Rewired by Ellis Ryan.;Mohan Vivek K.; & Vivek Mohan
Author:Ellis, Ryan.;Mohan, Vivek K.; & Vivek Mohan [Неизв.]
Language: eng
Format: epub
ISBN: 9781119085171
Publisher: John Wiley & Sons, Inc.
Published: 2019-05-07T00:00:00+00:00
9.2 The Conficker Infection
On 23 October 2008, during the eighth annual meeting of the International Botnet Task Force, Microsoft released an out‐of‐band emergency security patch. The patch fixed a Windows vulnerability that could allow malware to spread between unprotected machines without any user interaction.6 While releasing an emergency patch cast a spotlight on the vulnerability, Microsoft had already seen the flaw exploited in the wild. On 22 November a month after the patch's release, a new piece of highly contagious malware – the Conficker worm – was first detected. In response, Microsoft issued a security alert recommending that people immediately patch their systems.

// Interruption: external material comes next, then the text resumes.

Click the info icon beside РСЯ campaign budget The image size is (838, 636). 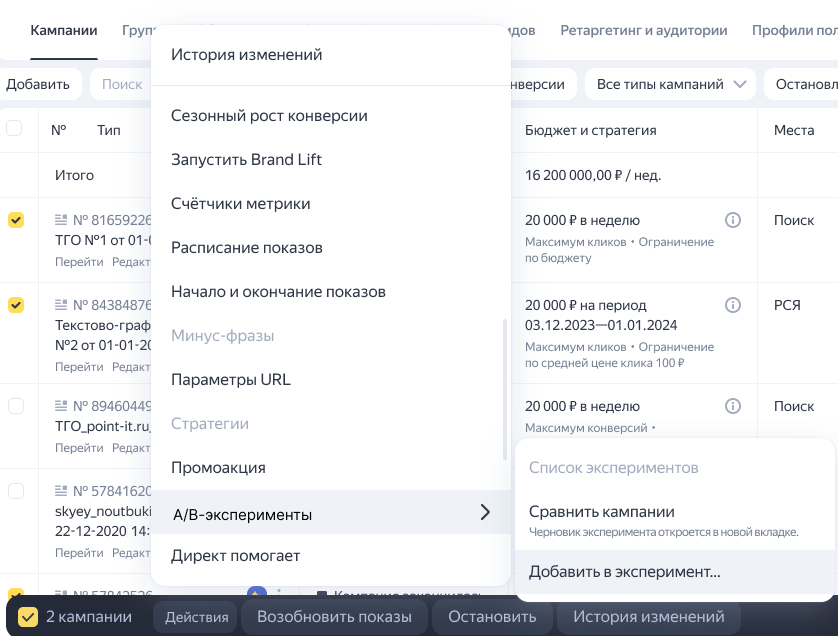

For the most part, Conficker A (as it would come to be called) simply hid in a computer's background activity. When it was time to call home for instructions, however, the worm would contact 250 pseudorandomly generated domains spread out across 5 TLDs. Behind any of those domains, the creators of the worm could be waiting to issue commands. A few weeks later, a more sophisticated variant called Conficker B appeared; this variant could propagate via thumb drives, disable Windows Automatic Update, block certain DNS look‐ups, and call domains from eight TLDs.7 While these strategies were not new, it was unusual for so many features to be packed into a single piece of malware. More than one researcher described it as “elegant.”8 By the end of 2008, SRI International estimated that between 1 and 1.5 million computers were infected.9 Over the next five months, three additional versions of the worm would be introduced. At its peak in 2009, the Conficker botnet grew to between 5 and 13 million machines.10
While Microsoft's release of an emergency patch signaled that the vulnerability was particularly dangerous, in general, the cybersecurity community was slow to recognize the scope of the problem. While the worm was discussed with increased frequency on a number of cybersecurity e‐mail lists in late 2008,11 there was little organized activity within the private sector to control the spread of the worm until early 2009. Governments, meanwhile, were entirely absent from the discussion. The security firm Qualys estimated that two months after the emergency patch was released, 30% of computers running Windows remained unpatched.12
A small number of security experts, who would later call themselves the CWG, did notice that Conficker threatened the internet at large. Shortly after the worm's appearance, they began to study the worm and devise ways to control it. Early members of the all‐volunteer CWG, many of who knew each other from conferences and social media, included representatives of Microsoft, SRI International, and several companies that managed TLDs, as well as a number of independent security researchers and academics. Relatively quickly, they discovered that the domain names which could be used for command and control communications were not random. By running the domain name generation algorithm for a future date, the group could identify the domains that would be called and register the names themselves (often with personal credit cards) before the worm's creators could use them for passing the botnet instructions.